| SHORT TASK |
Update the records from the line containing "This screenshot has width=1192, height=670." up to and including the last line of the records: replace "World news" with "Local news" and change nothing else. Give back only those lines.
______________________________
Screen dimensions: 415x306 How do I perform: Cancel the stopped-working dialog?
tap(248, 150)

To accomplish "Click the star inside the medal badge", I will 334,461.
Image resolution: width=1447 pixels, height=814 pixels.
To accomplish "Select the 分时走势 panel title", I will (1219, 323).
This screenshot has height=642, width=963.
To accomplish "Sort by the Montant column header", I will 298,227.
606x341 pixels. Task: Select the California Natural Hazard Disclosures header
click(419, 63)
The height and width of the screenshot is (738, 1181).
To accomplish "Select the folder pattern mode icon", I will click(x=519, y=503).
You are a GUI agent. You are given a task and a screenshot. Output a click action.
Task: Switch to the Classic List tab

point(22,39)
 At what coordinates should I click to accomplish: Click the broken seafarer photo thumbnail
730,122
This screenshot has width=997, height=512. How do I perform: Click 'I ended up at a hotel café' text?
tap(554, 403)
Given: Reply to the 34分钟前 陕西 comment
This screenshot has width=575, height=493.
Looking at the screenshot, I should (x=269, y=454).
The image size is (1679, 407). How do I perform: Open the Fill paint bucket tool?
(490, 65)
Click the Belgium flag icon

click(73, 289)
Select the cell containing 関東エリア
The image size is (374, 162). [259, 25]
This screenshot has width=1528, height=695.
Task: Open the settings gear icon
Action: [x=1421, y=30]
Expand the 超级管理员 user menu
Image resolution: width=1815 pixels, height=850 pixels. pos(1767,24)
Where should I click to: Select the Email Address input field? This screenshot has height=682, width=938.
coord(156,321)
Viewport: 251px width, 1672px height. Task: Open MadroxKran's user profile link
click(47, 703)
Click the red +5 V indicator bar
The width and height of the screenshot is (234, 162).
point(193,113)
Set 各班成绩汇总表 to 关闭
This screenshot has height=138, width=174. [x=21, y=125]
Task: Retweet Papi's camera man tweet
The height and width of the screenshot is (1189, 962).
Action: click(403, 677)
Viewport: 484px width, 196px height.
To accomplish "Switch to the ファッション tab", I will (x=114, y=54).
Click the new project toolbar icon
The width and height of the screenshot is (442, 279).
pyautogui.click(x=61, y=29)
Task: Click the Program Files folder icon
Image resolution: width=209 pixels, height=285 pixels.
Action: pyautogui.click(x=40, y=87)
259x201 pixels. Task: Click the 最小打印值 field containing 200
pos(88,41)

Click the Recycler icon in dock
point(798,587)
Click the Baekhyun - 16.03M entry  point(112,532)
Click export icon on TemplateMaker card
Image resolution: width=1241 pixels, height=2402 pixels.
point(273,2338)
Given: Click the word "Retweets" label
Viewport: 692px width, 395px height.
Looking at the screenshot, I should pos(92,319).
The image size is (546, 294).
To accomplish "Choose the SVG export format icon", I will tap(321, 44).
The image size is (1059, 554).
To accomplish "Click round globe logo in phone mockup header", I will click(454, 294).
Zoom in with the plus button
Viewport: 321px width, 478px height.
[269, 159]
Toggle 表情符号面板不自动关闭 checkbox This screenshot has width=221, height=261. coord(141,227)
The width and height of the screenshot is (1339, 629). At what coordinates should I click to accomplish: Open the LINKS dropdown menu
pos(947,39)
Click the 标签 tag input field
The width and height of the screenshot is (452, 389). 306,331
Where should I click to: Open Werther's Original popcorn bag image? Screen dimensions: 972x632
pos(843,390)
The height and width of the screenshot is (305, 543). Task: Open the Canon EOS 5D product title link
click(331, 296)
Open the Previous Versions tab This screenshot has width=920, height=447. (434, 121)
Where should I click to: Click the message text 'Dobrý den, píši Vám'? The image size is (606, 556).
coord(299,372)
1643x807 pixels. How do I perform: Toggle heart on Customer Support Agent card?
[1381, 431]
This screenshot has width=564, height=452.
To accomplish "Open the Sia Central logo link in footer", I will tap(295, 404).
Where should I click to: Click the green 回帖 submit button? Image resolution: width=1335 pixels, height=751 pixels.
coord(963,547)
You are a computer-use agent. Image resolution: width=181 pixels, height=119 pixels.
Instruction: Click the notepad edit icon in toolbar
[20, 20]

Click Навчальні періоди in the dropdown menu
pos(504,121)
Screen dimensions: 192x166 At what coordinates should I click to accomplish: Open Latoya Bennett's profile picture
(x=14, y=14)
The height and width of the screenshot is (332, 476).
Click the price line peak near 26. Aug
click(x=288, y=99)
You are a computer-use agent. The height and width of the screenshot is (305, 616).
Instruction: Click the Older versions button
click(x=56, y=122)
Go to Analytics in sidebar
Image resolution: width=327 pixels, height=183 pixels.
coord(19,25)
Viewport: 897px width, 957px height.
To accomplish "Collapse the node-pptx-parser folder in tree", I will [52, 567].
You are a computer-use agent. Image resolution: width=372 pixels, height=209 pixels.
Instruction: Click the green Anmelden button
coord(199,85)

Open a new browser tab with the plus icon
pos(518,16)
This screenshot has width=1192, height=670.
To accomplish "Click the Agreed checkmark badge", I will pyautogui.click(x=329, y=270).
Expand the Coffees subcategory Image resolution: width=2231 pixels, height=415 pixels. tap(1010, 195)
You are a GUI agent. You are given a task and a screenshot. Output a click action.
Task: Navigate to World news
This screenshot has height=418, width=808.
______________________________
| TASK OUTPUT |
This screenshot has width=1192, height=670.
To accomplish "Click the Agreed checkmark badge", I will pyautogui.click(x=329, y=270).
Expand the Coffees subcategory Image resolution: width=2231 pixels, height=415 pixels. tap(1010, 195)
You are a GUI agent. You are given a task and a screenshot. Output a click action.
Task: Navigate to Local news
This screenshot has height=418, width=808.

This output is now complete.